Olha, eu acho que você conhecer algumas brincadeiras, alguns truques, é legal. Agora, eu acho que a música fala por si só. A gente está em uma época em que se tenta dar um uso pragmático para a música. Mas, não precisa, sabe…? O fato de você colocar música na sua casa, você vai na casa do vovô e tem música, é uma diferença. A criança está sempre atenta pra música, sabe…? Claro, se você for um vovô que sabe tocar cavaquinho e dá uma sambada, vai ser o maior sucesso e tal. Mas são poucos assim, né? Ouvir música já te diz muita coisa. Agora, se você souber tocar um instrumento, vai ajudar.

Mas não é muito por aí: “Ó, ó, criançada, vem aqui que vamos escutar essa música!” É difícil, as crianças estão em outra, né? Mas, se você estiver ouvindo, ela vai até à música. Ela está sempre ali. Você pensa que ela não está ouvindo, você tira a música, ela fala: “Ah, por que você tirou?” Essa convivência natural com a música é muito bacana. Por isso, a música é um problema, é um desafio para a escola. Porque ela não tem esse ambiente. Aí tem que criar artificialmente “aula de música” das 9 às 10 horas. Aí pode não ser o momento.

 

Na contramão da tecnologia

Tem muita escola que se preocupa com a infância pé-no-chão

Música você tem que ouvir, simplesmente, sabe? Só de ouvir, isso que eu vejo. A audição sem intenção, ela é muito bacana. Eu acho que o nosso mundo convive com as duas coisas. Essa infância que é mais tecnológica que realmente chega ser uma perda de tempo da infância. As crianças ficam horas nesses tablets e nos joguinhos eletrônicos. São horas, né? Mas eu acho que na nossa sociedade convivem as duas coisas. Tem muita escola que se preocupa com a infância pé-no-chão, mesmo. Subir em árvores, fazer brincadeiras, pular corda, quintal e lama. Então, as crianças são bem assim.

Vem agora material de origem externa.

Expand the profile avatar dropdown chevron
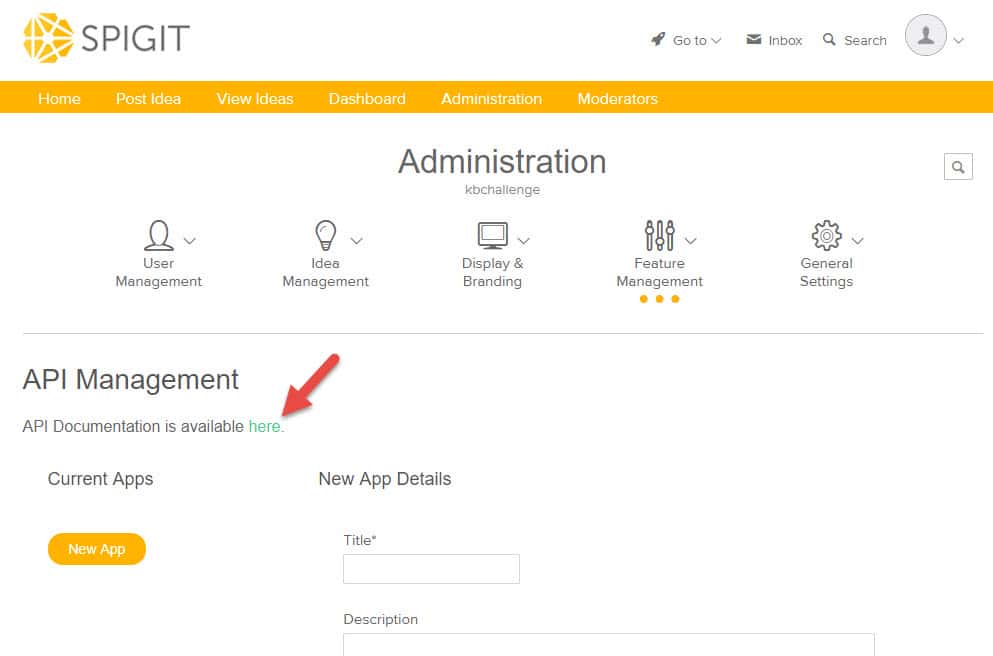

Hoje, minha filha veio com um pão. Eles plantaram o trigo, fizeram a farinha e assaram o pão. Finalmente ela trouxe o pão, E tava uma delícia o pão, macio, gostoso. Falei: Pô, demais! Passar por todo esse processo, esperar o trigo nascer. Fizeram uma bela horta, lá, que ampliou muito o sentido daquelas comidas. Eu nunca tinha visto minha filha comer beterraba crua. Nem cozida, na verdade. E ela, depois dessa horta, aí ela olhou para uma beterraba esse fim de semana: “Pai, me dá um pedaço?” Uma beterraba crua, eu cortei e ela mandou, mandou, mandou… comeu quase a beterraba inteira, assim crua. Pensei comigo: a hortinha lá mandou bem. Porque eles plantaram beterraba lá também.

 

As lembranças dos avós

Um avô que influenciou muito, uma avó brava e outra bem risonha

Eu tive um avô e duas avós. O outro avô eu mal conheci, eu acho. Mas, esse avô, pai do meu pai, ele era assim um esteio familiar, uma pessoa de uma conduta muito gostosa, ele era muito engraçado, não era engraçado de fazer graça, ele tinha um humor muito fino, muito elegante, ele tinha uma visão de mundo que acho que influenciou muito a mim e ao meu irmão mais velho, a visão que ele tinha das coisas. Uma coisa de você tirar a graça da vida, de você selecionar a coisa tem uma graça para você. Tirar como se fosse: “olha, isso é o que interessa das coisas”.

Então, o vovô Benjamin, era um vovô bem próximo, a gente ia mais de uma vez por semana na casa dele. Pai do meu pai. E uma pessoa maravilhosa. A minha avó, mulher dele, já era meio brava, ela tinha uma relação mais distante com os netos. A avó da minha mãe, muito risonha. Que nem minha mãe, que ainda é viva também. As duas acham graça em tudo, sempre de bem com a vida, dando risada e sempre essa visão bem otimista da vida. Riso fácil.

Então. Pois. Então. Pois. Então. Pois. Então. Pois. Então.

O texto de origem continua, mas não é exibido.